[00/23] Add remaining CORE-MATH binary32 implementations to libm

Message ID 20241129132032.476978-1-adhemerval.zanella@linaro.org (mailing list archive)
Headers
Series Add remaining CORE-MATH binary32 implementations to libm |

Message

Adhemerval Zanella Netto Nov. 29, 2024, 1:17 p.m. UTC
  This patchset adds the optimized and correctly rounded acosf, acohf,
asinf, asinhf, atanf, atan2f, atanhf, coshf, sinhf, and tanf from
CORE-MATH [1].  Each implementation has a benchmark to evaluate the
performance improvements.

In general, the results are pretty good with just some remarks:

* acosf/asinf hits hard the branch prediction on the range x < 0x1.c2a1dcp-1
  for acosf and x < 0x1.852p+126 for asinf.

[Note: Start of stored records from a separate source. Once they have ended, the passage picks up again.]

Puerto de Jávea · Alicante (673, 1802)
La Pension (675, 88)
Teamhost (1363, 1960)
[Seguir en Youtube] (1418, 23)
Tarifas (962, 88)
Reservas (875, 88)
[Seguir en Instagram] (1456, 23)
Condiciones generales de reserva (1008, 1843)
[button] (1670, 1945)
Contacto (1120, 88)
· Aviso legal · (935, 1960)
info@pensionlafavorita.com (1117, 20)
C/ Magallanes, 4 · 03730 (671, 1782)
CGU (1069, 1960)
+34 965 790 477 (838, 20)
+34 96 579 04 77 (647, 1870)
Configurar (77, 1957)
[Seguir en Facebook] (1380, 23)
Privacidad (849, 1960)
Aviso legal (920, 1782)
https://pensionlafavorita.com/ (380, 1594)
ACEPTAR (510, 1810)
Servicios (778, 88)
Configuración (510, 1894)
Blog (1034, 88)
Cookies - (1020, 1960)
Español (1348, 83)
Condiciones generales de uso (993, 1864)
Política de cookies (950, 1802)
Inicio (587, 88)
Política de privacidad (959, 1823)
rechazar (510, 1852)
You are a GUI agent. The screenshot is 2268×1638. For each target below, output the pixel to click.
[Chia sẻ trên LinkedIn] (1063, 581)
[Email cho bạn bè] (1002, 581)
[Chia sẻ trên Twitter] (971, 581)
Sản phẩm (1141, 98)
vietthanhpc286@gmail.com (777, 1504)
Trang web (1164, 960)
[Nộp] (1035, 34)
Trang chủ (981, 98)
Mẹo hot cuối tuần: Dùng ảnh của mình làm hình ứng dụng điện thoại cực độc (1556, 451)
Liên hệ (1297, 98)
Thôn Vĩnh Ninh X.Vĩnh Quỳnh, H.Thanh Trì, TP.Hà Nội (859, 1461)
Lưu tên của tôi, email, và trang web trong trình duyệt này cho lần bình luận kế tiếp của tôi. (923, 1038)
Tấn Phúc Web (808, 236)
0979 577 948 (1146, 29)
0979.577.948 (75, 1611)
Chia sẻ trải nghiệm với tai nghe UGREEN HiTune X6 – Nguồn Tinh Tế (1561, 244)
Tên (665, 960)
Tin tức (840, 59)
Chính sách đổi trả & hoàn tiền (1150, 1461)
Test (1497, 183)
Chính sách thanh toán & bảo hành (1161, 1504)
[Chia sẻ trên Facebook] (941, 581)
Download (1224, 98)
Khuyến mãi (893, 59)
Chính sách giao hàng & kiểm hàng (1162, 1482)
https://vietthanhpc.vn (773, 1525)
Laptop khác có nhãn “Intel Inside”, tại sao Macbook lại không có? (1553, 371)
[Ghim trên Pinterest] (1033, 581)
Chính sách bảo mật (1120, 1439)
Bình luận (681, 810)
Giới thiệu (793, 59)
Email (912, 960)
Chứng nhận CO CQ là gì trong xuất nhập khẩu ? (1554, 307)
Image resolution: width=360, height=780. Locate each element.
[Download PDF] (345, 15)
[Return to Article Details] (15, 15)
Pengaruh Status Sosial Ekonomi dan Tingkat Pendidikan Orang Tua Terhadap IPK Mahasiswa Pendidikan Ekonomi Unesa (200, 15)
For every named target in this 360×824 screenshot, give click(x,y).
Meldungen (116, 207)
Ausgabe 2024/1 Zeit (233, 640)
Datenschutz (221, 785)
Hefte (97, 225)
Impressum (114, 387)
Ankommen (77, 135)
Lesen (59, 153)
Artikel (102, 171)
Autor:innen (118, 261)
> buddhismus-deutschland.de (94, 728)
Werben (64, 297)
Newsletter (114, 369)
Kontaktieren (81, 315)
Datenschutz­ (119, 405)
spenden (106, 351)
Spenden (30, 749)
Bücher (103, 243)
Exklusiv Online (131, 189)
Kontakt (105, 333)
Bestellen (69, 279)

  For acosf, this is required to make it correctly rounded on non-default
  rounding modes, and for asinf, it is fast-path optimization.

  The performance profiles are wildly different depending on the chip: I see
  regressions compared to glibc implementation on AMD Zen3 targeting
  x86-64/x86-64-v2, but I also see large improvements for x86-64-v3 and also
   on aarch64 Neoverse-N1 and powerpc POWER10.

  I think it should not be a blocker for integration.

* coshf performance is the only regression compared to the current glibc.
  This is mostly due to the benchmark used (which I modeled using CORE-MATH
  input range) showing that the glibc code hotspot is on expf, an optimized
  version from ARM-optimized routines.  

  Neither current expf nor coshf is correctly rounded, and the maximum error
  is 2ulps for FE_TONEAREST and 3ulp for another rounding.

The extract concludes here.